> [WHAT IS NEEDED]
Find how many lines in this data contain the string "server". Respond with only that number.

========================================================================

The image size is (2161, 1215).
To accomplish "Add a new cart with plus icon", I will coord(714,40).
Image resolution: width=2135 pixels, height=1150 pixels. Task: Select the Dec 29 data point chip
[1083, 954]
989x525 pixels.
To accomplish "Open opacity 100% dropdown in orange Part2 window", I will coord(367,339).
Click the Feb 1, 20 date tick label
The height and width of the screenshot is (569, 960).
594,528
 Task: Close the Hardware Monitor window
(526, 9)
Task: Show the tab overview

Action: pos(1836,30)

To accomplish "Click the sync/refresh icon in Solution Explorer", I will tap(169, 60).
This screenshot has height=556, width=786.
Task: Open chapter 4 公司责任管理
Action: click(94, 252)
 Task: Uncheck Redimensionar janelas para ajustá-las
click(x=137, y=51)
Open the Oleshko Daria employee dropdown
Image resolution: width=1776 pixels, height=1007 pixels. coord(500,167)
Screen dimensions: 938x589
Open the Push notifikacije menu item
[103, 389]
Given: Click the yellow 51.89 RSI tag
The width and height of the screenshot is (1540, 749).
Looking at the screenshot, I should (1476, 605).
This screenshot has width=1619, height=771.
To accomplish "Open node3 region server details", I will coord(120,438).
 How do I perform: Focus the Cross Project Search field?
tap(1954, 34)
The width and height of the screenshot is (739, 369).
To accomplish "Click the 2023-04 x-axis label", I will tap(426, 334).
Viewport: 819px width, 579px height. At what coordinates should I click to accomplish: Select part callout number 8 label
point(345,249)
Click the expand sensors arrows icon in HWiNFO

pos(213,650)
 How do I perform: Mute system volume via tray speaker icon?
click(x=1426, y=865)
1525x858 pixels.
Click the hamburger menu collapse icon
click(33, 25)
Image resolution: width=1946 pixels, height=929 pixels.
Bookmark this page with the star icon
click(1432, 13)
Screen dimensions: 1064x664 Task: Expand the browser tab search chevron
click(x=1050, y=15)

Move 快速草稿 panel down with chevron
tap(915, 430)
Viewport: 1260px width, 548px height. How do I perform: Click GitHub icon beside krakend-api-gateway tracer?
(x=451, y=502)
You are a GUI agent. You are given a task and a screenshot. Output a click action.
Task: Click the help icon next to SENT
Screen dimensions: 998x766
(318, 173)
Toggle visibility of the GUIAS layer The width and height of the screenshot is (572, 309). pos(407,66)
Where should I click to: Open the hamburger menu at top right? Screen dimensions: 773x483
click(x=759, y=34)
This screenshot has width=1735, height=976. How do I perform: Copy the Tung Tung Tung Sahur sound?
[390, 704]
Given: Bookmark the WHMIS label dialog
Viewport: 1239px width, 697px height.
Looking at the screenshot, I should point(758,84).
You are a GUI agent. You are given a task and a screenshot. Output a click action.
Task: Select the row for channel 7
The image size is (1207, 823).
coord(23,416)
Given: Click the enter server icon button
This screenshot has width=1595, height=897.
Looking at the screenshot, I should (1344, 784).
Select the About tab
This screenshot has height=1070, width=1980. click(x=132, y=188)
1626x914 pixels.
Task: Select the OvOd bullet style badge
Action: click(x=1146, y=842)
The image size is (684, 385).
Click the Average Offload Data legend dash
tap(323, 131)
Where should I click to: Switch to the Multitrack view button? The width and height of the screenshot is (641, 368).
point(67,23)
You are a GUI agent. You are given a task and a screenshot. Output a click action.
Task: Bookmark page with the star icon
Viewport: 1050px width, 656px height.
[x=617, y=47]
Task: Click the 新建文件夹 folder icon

========================================================================

> [TASK ANSWER]
2